If you ask me, it isn’t any of the above. The truth is that most of us enjoy watching reality TV, just as so many of us love reading trashy tabloids. There is a reason why these shows and publications survive, indeed proliferate. It’s because all of us gobble up the dirt they dish out – and then faithfully come back for more. We may swear till we are blue in the face that we hate this stuff, but the truth is that we positively revel in it.

But then, this kind of hypocrisy seems to be par for the course when it comes to public tastes and the mass media. Remember how everyone went on and on about how the paparazzi had killed Princess Diana by relentlessly pursuing her to her death? And yet, there would have been no market for the ruthlessly invasive, sometimes downright prurient paparazzi shots of Diana if the magazines that published them did not sell millions more copies as a consequence. That is to say, if there weren’t millions of people queuing up to buy them, tut-tutting all the way to the newspaper stand.

Celebrity journalism seems to thrive on unflattering shots of celebrities for the same reason. We like the idea of gawping at someone’s cellulite, gasping over their weight gain or loss, expressing shock-horror about their tangled love lives. It makes us feel better about ourselves, and indeed about our own lives.

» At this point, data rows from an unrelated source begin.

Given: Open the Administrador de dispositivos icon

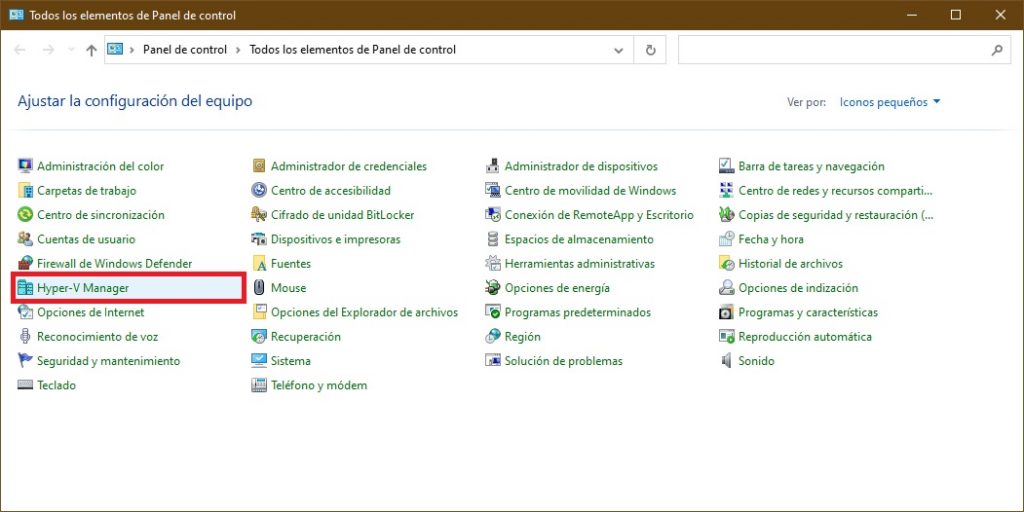Looking at the screenshot, I should (493, 167).
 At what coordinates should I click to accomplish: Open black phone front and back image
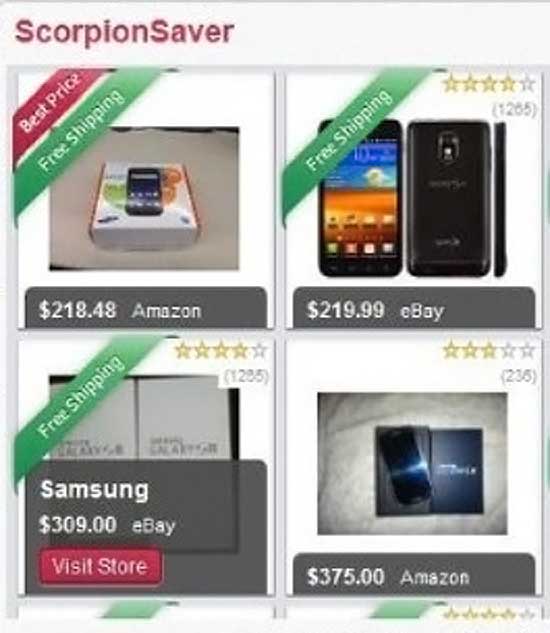tap(412, 198)
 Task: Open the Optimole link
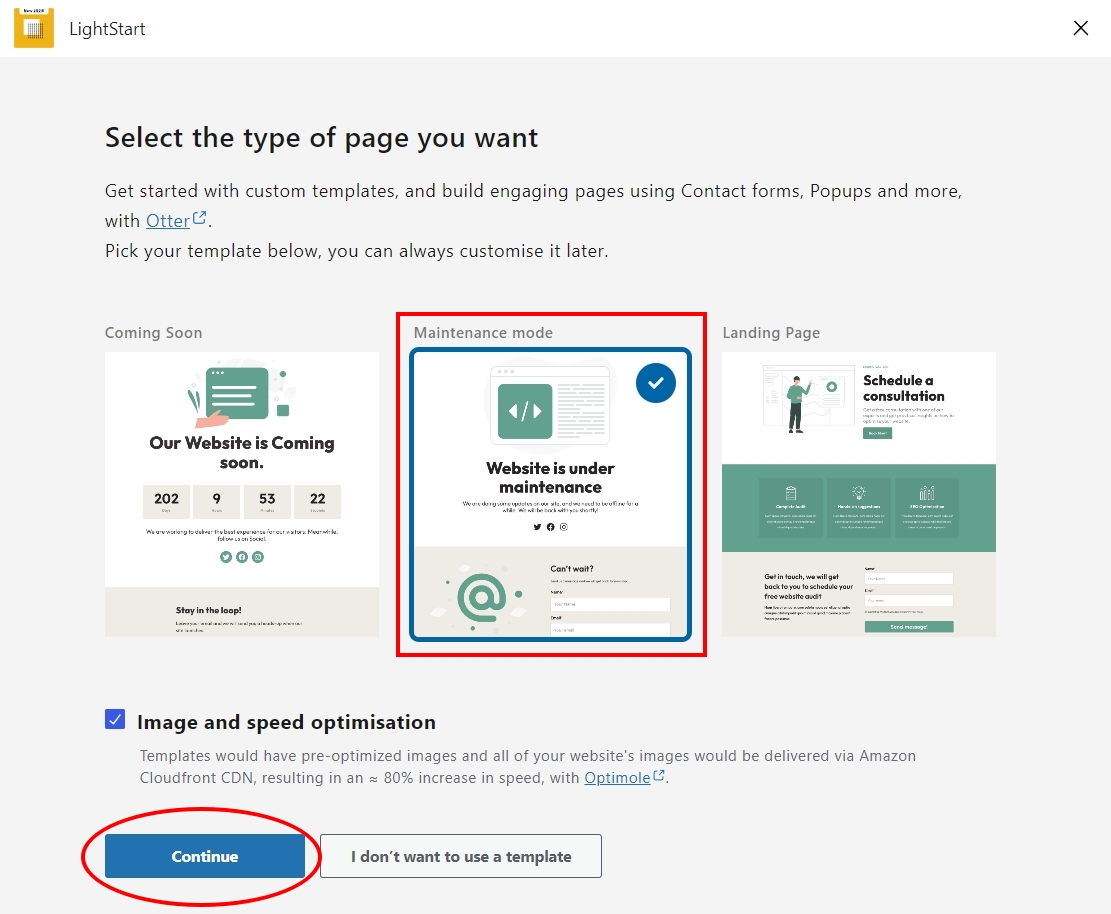[x=617, y=777]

And so it is with trash TV. We may make the mandatory noises about how awful it is. We may sneer at TV channels for staging swayamvars that never were. We may pretend to be shocked at the invasive questions that are asked of people on national television. We may even make out as if we wouldn’t be caught dead watching the shows in question. And yet, there we are. Safe behind closed doors, sitting on the sofa, Diet Coke close at hand, a bowl of chips beside us, goggling away at the latest offering from reality TV. Shaming, isn’t it?